Amid the Wind River Valley, Dubois can feel thrillingly remote, but it’s only an hour from both Yellowstone National Park and the Grand Teton National Parks. Even just wandering around town will pique your interest with its Western charm and historic buildings. If you’ve landed here in the winter, you can snowmobile, Nordic ski and snowshoe in the surrounding landscape, while summer is ideal for wildlife watching. Bighorn sheep are revered here, and the town pays tribute to the animal with a fascinating museum. A large bronze ram statue greets you at the entrance of the National Bighorn Sheep Interpretive Center, where you’ll learn about this majestic animal’s biology and habitat and its influence on this region. After the museum, head to the Whiskey Mountain Habitat Area to try to see the sheep in their natural habitat.
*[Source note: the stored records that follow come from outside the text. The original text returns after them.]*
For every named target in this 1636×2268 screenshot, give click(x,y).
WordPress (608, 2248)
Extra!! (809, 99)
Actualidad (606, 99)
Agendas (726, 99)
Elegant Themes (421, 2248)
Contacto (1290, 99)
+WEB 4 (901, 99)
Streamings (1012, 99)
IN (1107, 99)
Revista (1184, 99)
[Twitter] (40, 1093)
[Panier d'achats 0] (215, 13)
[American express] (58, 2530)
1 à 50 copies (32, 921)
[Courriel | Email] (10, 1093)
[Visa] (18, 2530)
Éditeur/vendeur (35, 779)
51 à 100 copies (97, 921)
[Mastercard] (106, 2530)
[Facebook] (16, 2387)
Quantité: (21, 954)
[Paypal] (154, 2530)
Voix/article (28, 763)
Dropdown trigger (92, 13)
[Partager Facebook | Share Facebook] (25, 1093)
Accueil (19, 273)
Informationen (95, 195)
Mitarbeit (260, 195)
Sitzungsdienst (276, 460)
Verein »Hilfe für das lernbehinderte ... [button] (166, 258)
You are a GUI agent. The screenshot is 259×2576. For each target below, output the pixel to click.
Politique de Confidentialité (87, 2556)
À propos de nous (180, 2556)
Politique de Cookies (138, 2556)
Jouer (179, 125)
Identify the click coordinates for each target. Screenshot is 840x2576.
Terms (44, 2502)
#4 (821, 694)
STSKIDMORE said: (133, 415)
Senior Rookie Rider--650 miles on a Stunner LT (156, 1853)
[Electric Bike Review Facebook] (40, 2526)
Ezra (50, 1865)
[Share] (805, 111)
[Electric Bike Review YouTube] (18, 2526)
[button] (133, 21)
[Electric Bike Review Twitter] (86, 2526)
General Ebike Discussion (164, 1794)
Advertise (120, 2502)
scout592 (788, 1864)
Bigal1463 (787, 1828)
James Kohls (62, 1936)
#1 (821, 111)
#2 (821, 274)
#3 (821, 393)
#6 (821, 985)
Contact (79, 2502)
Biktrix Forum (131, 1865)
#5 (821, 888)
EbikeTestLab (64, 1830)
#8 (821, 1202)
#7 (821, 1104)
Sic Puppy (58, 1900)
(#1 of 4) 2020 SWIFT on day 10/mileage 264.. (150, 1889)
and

For one last respite in the glory of the outdoors before returning home, let time slip away in the Dubois Badlands. Red rock formations, gorgeous trails and the Wind River are all likely to leave you feeling carefree and relishing the fresh air and open spaces. Whether you hike or take a trail ride, don’t miss the raw natural beauty of this unspoiled terrain. Not far from town, you’ll stumble upon some upscale accommodations set in the middle of the Shoshone Forest at the Brooks Lake Lodge. Stay a night or two to behold the natural wonders while indulging in some luxury to boot. For your return trip home, Riverton Regional Airport (RIW) and Jackson Hole Airport (JAC) both offer connecting flights to the international airports in Denver and Salt Lake City.